Could you write out, word for word, only the lines from the one containing "The height and width of the screenshot is (875, 1540)." through the last line of the data below?
----- Dataset content
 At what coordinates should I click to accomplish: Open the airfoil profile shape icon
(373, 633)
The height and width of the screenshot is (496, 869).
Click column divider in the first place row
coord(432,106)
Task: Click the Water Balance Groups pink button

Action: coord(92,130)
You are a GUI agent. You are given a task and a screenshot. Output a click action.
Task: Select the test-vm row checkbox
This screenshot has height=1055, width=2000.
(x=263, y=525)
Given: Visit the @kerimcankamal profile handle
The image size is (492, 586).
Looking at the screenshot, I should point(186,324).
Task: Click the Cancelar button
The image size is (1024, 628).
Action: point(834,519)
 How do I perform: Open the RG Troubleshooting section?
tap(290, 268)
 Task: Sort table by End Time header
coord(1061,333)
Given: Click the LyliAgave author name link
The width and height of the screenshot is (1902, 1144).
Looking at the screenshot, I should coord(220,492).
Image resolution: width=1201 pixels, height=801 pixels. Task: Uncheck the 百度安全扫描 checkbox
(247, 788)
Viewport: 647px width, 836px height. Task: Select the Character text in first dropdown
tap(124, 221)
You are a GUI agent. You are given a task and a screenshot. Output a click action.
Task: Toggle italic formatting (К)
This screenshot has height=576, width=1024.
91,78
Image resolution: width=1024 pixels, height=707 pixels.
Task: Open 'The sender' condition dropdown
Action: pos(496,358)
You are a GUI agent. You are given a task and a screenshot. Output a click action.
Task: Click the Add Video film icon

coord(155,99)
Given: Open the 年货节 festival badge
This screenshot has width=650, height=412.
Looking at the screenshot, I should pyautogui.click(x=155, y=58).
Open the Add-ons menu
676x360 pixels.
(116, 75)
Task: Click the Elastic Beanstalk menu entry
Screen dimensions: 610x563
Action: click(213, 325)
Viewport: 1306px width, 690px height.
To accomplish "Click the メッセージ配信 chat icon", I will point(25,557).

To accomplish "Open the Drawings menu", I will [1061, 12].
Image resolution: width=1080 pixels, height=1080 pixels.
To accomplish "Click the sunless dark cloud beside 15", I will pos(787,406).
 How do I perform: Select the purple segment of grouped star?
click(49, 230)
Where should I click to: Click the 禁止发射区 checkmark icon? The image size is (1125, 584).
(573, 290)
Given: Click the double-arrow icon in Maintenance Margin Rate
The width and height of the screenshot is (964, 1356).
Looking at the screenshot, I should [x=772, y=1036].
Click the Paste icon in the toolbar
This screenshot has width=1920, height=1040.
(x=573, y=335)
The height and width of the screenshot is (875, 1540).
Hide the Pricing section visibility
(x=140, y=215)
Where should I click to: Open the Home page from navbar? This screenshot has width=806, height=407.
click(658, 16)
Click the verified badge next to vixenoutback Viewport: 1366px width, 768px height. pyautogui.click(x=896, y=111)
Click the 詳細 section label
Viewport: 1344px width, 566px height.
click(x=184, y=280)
----------
_Solved exercise:_
The height and width of the screenshot is (875, 1540).
Hide the Pricing section visibility
(x=140, y=215)
Where should I click to: Open the Home page from navbar? This screenshot has width=806, height=407.
click(658, 16)
Click the verified badge next to vixenoutback Viewport: 1366px width, 768px height. pyautogui.click(x=896, y=111)
Click the 詳細 section label
Viewport: 1344px width, 566px height.
click(x=184, y=280)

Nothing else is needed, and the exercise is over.